Node listens locally but advertises an unreachable address.

Result:

Other peers discover the node but fail to connect.

16. Gossipsub and transaction gossip

The network server creates a gossipsub PubSub instance.

Relevant internal queue settings:

Setting Value
Peer outbound queue size 1024
Validation queue size 1024

Transaction gossip uses validated txpool transactions.

Important boundaries:

  • P2P propagation does not make an invalid transaction valid
  • txpool admission is local node policy plus protocol validation
  • peers may reject transactions that another node accepted
  • public RPC submission and P2P propagation are separate layers

If transaction propagation is weak, check:

  • peer count
  • txpool logs
  • firewall rules
  • node sync state
  • advertised address
  • network congestion

17. Protocol streams

The networking layer supports protocol streams over libp2p.

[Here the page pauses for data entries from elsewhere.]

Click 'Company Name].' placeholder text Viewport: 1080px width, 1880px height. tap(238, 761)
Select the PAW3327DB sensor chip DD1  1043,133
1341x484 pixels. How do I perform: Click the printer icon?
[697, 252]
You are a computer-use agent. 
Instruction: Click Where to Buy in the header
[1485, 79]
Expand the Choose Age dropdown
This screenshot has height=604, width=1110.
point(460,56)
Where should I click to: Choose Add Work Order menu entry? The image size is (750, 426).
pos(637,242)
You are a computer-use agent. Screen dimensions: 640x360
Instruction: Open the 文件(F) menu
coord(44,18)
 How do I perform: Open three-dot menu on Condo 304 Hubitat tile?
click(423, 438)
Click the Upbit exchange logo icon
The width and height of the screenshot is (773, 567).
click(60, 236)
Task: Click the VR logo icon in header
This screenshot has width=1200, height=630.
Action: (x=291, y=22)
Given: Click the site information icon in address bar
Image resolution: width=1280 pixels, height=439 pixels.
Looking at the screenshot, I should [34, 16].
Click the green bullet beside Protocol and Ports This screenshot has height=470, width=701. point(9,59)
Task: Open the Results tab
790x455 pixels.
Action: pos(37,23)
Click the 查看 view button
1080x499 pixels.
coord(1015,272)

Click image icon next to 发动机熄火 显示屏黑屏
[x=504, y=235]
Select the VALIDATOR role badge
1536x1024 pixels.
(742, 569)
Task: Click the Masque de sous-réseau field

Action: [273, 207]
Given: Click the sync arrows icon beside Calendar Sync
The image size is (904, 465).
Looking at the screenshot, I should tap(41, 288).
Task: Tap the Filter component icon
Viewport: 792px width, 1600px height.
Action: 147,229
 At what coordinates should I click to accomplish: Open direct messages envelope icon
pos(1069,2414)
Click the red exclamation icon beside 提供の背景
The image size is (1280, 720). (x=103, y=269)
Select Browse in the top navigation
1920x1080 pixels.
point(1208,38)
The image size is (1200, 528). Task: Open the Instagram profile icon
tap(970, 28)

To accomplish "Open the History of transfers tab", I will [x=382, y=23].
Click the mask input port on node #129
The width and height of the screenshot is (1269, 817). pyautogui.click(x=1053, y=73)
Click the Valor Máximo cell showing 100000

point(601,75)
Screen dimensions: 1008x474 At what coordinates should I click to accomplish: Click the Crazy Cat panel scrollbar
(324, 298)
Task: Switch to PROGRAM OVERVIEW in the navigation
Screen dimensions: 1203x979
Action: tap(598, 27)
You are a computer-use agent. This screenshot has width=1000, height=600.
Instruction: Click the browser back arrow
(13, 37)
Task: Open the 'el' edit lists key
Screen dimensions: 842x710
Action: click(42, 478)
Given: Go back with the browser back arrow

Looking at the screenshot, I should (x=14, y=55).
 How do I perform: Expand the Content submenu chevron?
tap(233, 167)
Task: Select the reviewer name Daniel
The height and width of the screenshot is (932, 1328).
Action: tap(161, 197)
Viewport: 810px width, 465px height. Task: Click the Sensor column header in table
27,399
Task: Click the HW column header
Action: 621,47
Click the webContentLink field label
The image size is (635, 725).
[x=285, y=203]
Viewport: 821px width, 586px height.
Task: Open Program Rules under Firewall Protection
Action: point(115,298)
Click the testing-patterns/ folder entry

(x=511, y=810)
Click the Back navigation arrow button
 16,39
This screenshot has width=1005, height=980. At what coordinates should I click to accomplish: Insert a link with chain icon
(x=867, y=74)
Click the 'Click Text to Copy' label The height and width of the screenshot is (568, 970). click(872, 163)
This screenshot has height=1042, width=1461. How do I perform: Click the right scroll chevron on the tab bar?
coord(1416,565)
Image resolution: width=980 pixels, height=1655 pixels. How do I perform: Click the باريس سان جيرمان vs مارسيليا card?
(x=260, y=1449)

Protocol streams are used for internal node-to-node communication.

The discovery service uses a discovery gRPC client over peer protocol streams.

Operators usually do not interact with protocol streams directly.

Protocol-stream failures can appear operationally as:

  • failed peer discovery
  • failed peer queries
  • repeated dial errors
  • missing peers despite bootnodes
  • disconnect churn

18. Peer events

The discovery service reacts to peer events.

On peer connected:

add peer to routing table

On peer disconnected or failed to connect:

remove peer from routing table

This keeps the routing table aligned with live connectivity.

Peer events are operational signals, not consensus messages.


19. Network metrics

The node exposes network-related metrics when metrics are enabled.

Useful operator signals:

Signal Meaning
Peer count Whether node has network connectivity
Inbound peer count Whether peers can reach this node
Outbound peer count Whether this node can dial peers
Bootnode connection count Whether bootnode connectivity exists
Dial failures Address/firewall/reachability problems
Disconnect rate Peer instability
Block propagation delay Network or consensus health issue
Tx propagation delay P2P or txpool issue

For metrics setup, use the node-operation runbook.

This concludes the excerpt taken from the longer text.